The popularity of global equity income funds is a fairly new phenomenon. One or two fund management groups attempted the concept more than 20 years ago, but it failed miserably because most overseas markets provided little dividend income compared with the UK. However, times have changed. Many more areas of the world have now embraced a culture akin to the UK, where there is widespread commitment by companies to provide investors with increasing dividends.
One company that has recently celebrated three years in this sector is M&G, courtesy of their Global Dividend fund managed by Stuart Rhodes. Statistically three years is quite a short period. To get an idea of a fund, or more importantly a fund manager, you really want to see a record of seven years or more. That said, Mr Rhodes has certainly got off to a fine start and when I met him a couple of weeks ago I was impressed with his philosophy regarding equity income investing.
The argument behind investing in companies with growing dividends is well-rehearsed but worth a reminder as too many investors have a time horizon of only a few months. In contrast, the equity income philosophy is very much to get rich slowly. The compounding of dividends over the years to buy more shares has an extraordinarily powerful effect – providing of course you regularly reinvest your income. Growing dividends is a considerable financial discipline for a company too. It requires good management to increase payouts while allowing enough money for investment. Indeed dividend policies can act as a balance, preventing companies wasting money on unproductive projects and instilling a focus on the most profitable ones.
In finding suitable companies for the fund, Mr Rhodes looks for resilient businesses able to survive difficult economic times while growing dividends more or less in line with inflation. He is also vigilant to avoid any company that has become a slave to its own dividend policies, clinging to a record of dividend growth that is ultimately unsustainable. Out of a universe of around a thousand companies, he produces a list of 200 that broadly meet his criteria, and from this he selects a tight portfolio of only 50 names.
For the core of the fund (representing 50 per cent to 70 per cent) he buys good-quality companies, dominant in their respective areas. Although these companies are dependable and likely to see him through good times and bad, they often lag behind when markets rise. To counteract this he likes to invest 20 per cent to 30 per cent of the fund in asset-backed, cyclical companies whose fortunes are much more closely related to global GDP growth. These are more responsive to market moves and include mining companies such as BHP Billiton. Finally, he dedicates approximately 10 per cent of the portfolio to companies growing quickly and increasing dividends very rapidly – albeit from a low base. These are often emerging markets stocks and are frequently expensive, so he attempts to pick them up when markets wobble.
It is from these more economically sensitive areas that the fund has derived its performance edge over the sector since launch, though there will clearly be times when the strategy works less well. It also means something of a compromise in terms of income. At 3.2 per cent, the fund's yield is behind a number of rivals, who produce up to 4.5 per cent. However, I believe Mr Rhodes is an impressively deep thinker regarding income, and is aiming to build a truly long-term record of dividend growth alongside growth in capital.
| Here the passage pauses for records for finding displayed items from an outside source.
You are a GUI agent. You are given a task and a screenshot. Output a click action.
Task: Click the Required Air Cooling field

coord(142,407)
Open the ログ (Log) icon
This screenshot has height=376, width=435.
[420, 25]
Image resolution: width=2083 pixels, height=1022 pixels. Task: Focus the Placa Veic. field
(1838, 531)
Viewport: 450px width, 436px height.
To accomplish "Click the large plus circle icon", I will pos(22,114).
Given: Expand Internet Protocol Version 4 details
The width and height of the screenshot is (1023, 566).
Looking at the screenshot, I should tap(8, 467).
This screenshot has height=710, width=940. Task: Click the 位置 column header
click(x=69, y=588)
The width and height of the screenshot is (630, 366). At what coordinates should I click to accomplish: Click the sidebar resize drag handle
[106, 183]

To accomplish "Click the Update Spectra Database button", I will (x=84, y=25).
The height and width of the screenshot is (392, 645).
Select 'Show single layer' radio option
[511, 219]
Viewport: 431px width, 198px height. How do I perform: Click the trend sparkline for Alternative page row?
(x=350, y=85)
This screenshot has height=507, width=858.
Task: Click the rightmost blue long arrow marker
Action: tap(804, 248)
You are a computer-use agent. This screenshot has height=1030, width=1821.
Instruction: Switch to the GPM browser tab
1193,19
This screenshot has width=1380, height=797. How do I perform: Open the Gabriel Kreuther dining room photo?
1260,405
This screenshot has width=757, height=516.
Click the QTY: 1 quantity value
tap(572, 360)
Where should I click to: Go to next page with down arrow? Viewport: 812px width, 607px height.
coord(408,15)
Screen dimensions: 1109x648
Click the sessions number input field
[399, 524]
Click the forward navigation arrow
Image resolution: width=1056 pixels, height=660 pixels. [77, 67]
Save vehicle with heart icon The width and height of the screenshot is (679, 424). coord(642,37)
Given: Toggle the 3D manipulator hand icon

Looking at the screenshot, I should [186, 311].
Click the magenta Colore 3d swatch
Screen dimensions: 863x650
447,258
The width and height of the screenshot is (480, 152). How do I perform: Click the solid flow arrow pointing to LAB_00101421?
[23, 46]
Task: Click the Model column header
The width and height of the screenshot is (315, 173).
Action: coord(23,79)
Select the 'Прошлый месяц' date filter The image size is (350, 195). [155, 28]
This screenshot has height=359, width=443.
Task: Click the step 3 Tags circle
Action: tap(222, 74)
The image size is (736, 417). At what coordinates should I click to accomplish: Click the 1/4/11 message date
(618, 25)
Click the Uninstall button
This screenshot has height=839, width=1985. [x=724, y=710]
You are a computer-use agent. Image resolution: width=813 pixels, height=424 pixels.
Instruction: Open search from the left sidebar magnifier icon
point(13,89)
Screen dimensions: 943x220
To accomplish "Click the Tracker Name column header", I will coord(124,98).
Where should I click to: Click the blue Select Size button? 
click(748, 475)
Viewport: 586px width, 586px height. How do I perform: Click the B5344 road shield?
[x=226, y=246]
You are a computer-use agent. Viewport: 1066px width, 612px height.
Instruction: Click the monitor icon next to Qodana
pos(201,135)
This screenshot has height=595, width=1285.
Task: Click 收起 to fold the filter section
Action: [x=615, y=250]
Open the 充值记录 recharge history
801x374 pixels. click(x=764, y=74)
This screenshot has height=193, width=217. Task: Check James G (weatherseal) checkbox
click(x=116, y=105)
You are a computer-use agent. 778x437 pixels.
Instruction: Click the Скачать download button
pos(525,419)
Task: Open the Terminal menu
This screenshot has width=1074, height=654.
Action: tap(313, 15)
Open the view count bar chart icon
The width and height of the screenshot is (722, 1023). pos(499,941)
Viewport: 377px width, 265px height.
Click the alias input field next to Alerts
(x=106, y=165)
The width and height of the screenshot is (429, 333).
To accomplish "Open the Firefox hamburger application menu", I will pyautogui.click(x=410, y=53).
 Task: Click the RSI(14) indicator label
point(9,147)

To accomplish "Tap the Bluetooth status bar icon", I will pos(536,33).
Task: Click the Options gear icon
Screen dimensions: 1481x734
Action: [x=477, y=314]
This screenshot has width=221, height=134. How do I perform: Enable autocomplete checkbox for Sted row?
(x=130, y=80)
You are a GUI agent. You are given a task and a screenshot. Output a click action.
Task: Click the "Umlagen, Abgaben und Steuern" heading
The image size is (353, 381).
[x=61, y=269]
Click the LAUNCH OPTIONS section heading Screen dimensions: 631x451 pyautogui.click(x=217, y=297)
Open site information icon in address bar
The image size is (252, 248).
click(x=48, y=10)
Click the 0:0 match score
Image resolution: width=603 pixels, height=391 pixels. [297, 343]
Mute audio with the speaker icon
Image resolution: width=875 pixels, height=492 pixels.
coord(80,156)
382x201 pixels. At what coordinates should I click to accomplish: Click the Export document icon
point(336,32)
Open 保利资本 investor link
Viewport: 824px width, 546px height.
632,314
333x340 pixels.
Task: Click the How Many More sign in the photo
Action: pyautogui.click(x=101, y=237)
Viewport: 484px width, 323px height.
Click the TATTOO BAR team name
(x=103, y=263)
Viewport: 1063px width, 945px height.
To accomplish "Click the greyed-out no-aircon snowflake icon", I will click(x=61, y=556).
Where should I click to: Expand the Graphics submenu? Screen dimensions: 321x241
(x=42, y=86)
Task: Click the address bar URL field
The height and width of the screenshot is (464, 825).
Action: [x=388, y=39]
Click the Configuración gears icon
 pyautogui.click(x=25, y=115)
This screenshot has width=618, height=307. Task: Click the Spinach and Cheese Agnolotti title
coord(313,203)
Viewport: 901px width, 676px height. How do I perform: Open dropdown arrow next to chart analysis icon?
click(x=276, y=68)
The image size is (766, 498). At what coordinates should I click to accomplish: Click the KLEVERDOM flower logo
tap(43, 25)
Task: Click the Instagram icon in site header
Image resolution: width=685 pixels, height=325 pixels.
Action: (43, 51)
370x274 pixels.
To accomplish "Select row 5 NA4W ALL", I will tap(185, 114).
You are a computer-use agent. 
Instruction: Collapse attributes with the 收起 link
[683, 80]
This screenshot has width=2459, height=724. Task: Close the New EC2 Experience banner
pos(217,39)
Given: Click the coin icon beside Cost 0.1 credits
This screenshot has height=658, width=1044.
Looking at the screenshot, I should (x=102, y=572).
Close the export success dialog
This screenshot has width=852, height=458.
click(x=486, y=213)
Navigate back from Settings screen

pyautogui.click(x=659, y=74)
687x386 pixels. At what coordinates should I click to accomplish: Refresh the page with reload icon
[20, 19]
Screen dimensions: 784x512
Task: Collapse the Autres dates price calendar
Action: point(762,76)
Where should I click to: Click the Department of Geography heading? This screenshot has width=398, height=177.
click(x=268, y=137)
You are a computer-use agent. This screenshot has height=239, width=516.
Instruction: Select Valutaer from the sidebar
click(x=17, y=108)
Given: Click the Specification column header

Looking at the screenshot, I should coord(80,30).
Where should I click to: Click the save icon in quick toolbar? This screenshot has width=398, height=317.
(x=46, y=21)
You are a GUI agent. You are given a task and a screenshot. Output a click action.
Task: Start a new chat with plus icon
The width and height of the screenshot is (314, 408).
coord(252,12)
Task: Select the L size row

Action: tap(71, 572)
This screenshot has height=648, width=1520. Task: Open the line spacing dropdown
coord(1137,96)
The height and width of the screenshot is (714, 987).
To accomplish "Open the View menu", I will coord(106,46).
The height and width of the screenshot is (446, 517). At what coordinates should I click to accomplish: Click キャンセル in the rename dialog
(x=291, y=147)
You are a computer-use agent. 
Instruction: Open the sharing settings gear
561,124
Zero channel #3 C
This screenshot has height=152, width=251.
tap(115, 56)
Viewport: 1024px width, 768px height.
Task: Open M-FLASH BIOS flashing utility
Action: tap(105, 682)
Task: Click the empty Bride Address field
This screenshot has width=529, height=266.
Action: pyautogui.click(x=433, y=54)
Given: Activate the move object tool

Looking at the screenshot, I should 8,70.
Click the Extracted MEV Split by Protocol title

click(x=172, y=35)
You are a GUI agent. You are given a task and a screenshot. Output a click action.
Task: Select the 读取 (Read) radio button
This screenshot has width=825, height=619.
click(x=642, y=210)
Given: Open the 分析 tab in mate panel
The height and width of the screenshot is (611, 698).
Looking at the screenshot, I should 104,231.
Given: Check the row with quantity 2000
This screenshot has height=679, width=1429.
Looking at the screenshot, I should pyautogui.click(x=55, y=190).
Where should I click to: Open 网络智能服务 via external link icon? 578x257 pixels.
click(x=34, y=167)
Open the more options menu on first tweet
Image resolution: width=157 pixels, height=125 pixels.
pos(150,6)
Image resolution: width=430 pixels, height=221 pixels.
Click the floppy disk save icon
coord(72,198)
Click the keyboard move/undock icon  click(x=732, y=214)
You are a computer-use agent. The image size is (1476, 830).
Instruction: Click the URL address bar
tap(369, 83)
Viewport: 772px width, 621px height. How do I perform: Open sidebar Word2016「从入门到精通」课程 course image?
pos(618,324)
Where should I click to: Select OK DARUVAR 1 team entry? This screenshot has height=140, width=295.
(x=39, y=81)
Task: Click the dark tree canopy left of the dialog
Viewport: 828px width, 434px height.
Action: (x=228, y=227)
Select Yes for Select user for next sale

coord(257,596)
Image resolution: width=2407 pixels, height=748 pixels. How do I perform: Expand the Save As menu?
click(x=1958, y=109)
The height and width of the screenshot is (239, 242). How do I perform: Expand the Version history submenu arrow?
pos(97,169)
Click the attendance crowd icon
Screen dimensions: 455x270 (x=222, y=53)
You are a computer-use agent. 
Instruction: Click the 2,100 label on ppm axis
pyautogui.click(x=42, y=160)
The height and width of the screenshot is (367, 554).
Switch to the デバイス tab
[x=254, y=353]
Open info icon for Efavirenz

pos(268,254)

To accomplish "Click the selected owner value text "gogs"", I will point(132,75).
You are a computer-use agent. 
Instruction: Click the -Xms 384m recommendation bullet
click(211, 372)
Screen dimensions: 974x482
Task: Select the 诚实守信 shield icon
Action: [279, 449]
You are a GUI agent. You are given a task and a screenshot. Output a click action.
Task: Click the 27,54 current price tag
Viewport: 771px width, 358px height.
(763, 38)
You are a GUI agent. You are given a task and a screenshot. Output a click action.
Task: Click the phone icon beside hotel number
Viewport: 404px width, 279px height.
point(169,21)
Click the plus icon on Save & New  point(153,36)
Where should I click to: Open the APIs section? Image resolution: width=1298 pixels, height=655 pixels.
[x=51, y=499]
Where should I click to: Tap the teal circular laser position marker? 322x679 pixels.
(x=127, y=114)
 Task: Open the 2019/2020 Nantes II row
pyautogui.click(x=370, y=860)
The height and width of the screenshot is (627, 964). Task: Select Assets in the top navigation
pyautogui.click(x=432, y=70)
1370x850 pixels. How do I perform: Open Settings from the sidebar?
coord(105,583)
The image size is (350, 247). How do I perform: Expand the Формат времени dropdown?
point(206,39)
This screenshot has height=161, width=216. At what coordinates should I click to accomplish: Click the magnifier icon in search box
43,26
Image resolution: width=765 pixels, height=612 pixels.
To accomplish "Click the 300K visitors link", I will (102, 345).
In the long run this strategy could produce better total returns than funds targeting higher yields.
While the fund has increased rapidly in size, Mr Rhodes does not feel constrained by this and believes there is plenty of capacity to grow it further. Clearly it has already proved popular, and it does seem to me to be the type of fund many investors should be looking for, particularly those in retirement, where funds providing income that broadly rises with inflation are highly desirable as part of a retirement portfolio. It also offers important diversity away from the more traditional UK equity income funds that tend to dominate investors' portfolios.